==== DATA SUPPLIED
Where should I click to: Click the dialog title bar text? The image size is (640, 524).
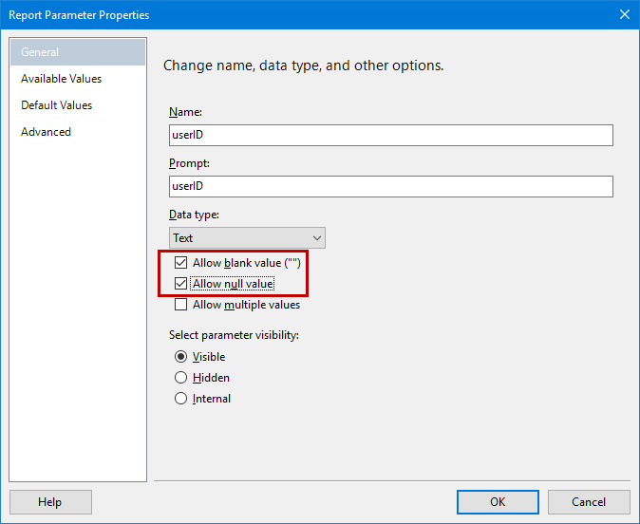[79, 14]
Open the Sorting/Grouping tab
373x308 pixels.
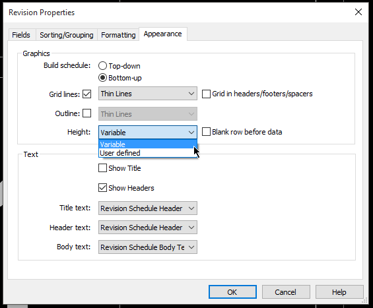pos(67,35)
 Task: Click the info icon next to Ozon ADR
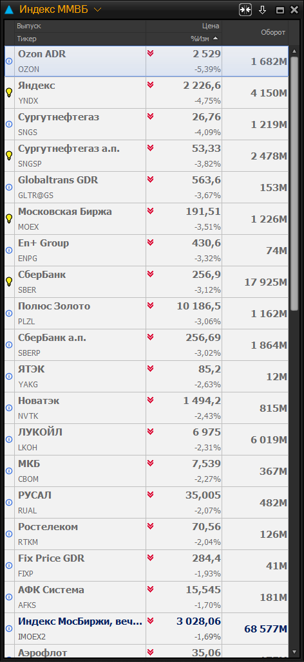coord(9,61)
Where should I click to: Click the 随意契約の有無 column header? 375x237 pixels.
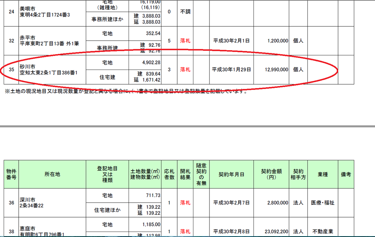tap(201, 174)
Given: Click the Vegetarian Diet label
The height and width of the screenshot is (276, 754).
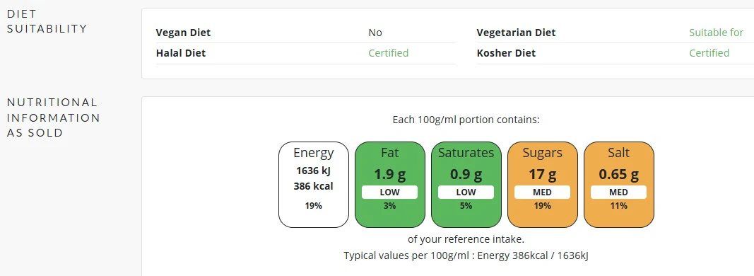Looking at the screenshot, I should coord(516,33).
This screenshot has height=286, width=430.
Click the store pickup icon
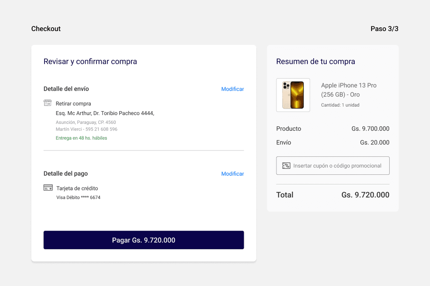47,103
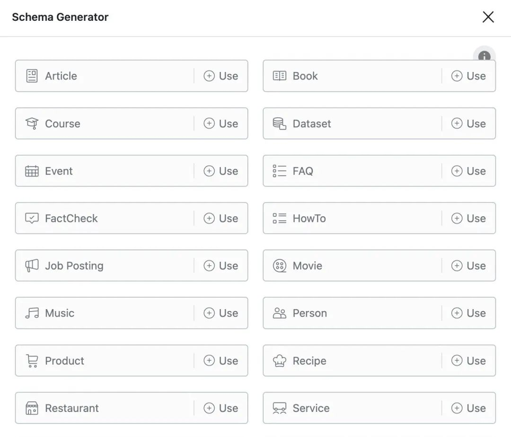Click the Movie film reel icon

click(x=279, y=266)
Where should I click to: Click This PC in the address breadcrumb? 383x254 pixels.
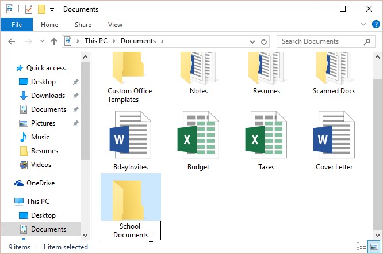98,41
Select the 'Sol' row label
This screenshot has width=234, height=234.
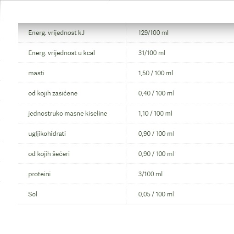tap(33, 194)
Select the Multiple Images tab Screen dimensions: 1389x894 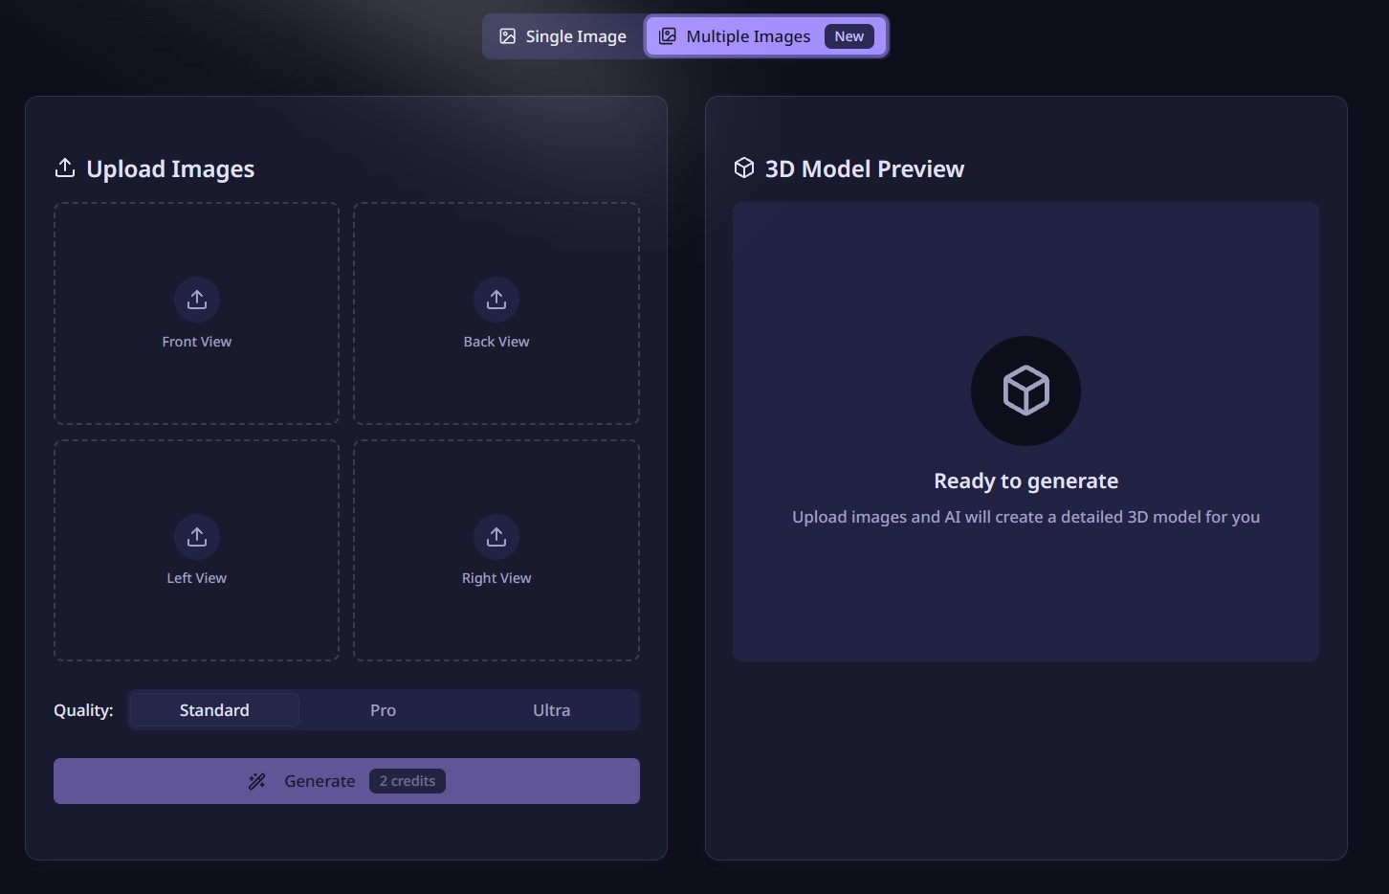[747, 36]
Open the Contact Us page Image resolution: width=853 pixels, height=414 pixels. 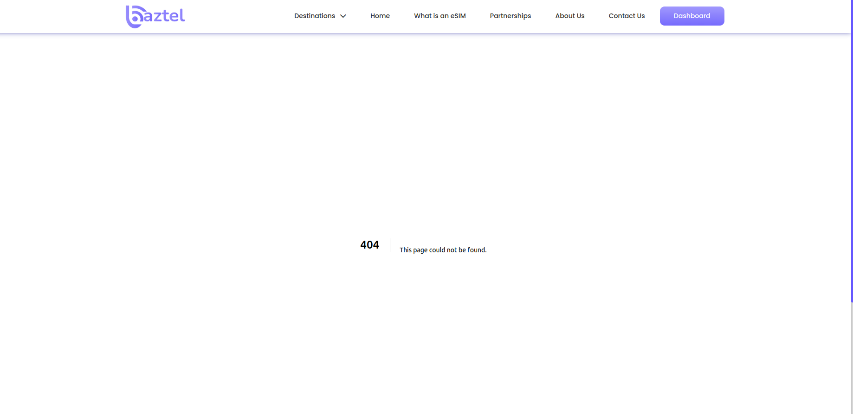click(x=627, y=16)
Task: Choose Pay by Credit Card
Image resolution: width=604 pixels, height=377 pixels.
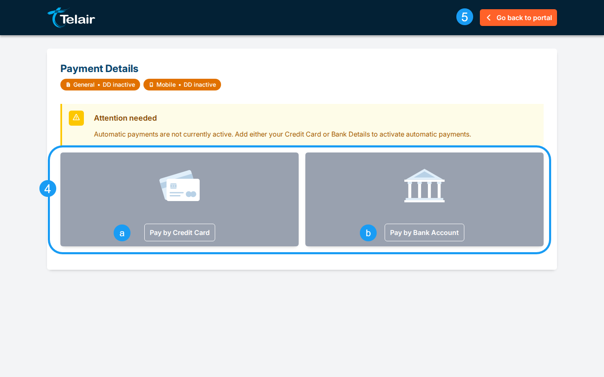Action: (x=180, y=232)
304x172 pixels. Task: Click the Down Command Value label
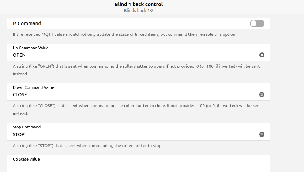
========
==== DATA SUPPLIED
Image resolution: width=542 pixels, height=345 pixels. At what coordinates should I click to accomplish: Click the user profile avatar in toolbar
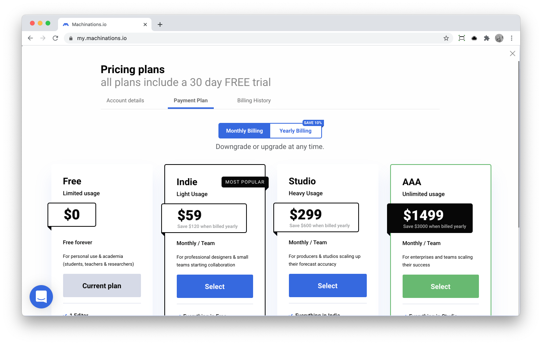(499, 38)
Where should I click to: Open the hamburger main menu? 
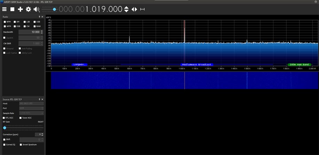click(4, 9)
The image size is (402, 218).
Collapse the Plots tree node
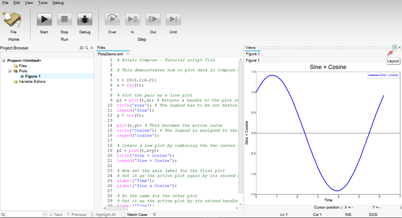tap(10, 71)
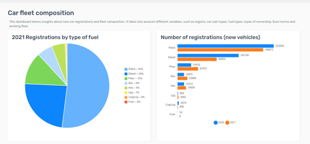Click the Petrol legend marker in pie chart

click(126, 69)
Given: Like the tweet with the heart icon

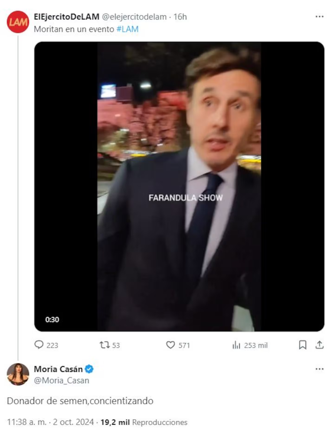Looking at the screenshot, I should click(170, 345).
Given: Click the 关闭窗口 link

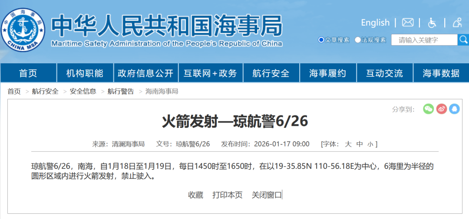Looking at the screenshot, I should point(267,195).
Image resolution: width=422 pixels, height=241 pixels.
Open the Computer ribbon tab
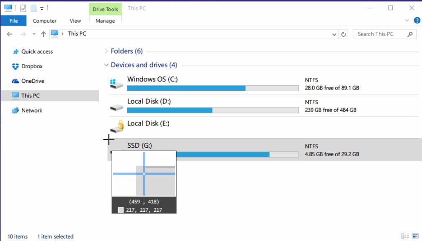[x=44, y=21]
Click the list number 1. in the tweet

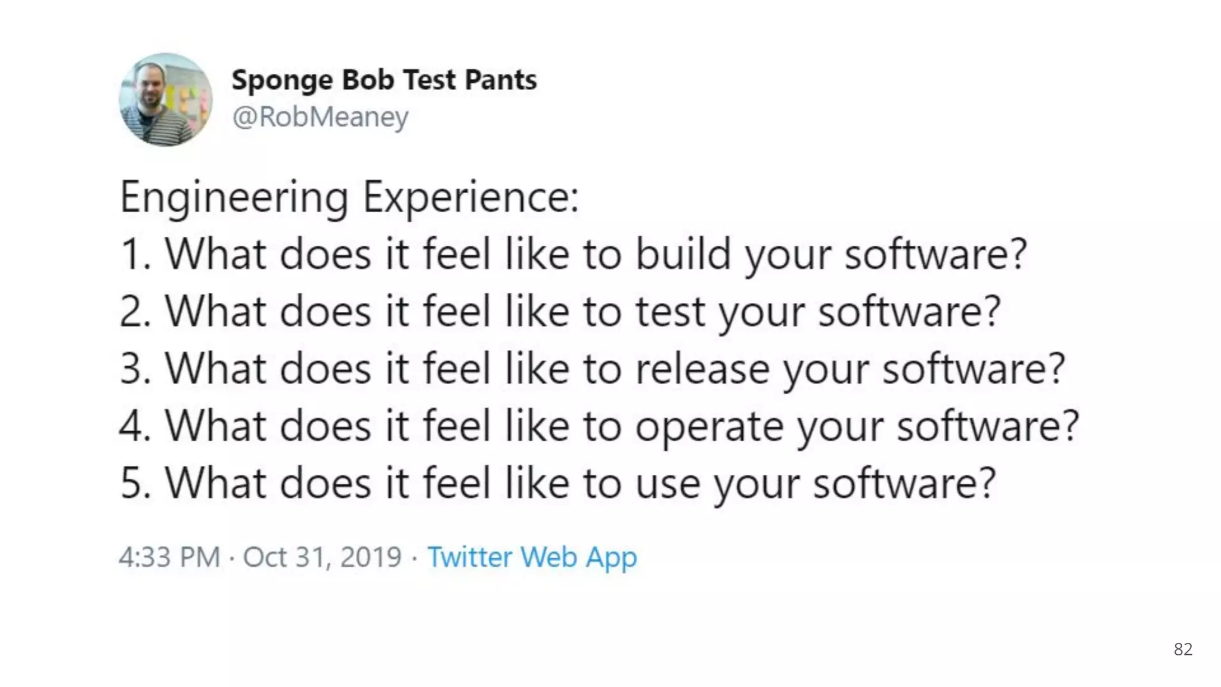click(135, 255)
========
**WHAT YOU NEED TO DO:**
Go to the line above that contains "Task: Choose Pay by Credit Card" and reproduce everything exactly from there through the line that contains "304x172 pixels. Task: Click", leaving out the pictures.

**WORKED SOLUTION:**
Task: Choose Pay by Credit Card
Image resolution: width=604 pixels, height=377 pixels.
Action: (x=180, y=232)
304x172 pixels. Task: Click the Down Command Value label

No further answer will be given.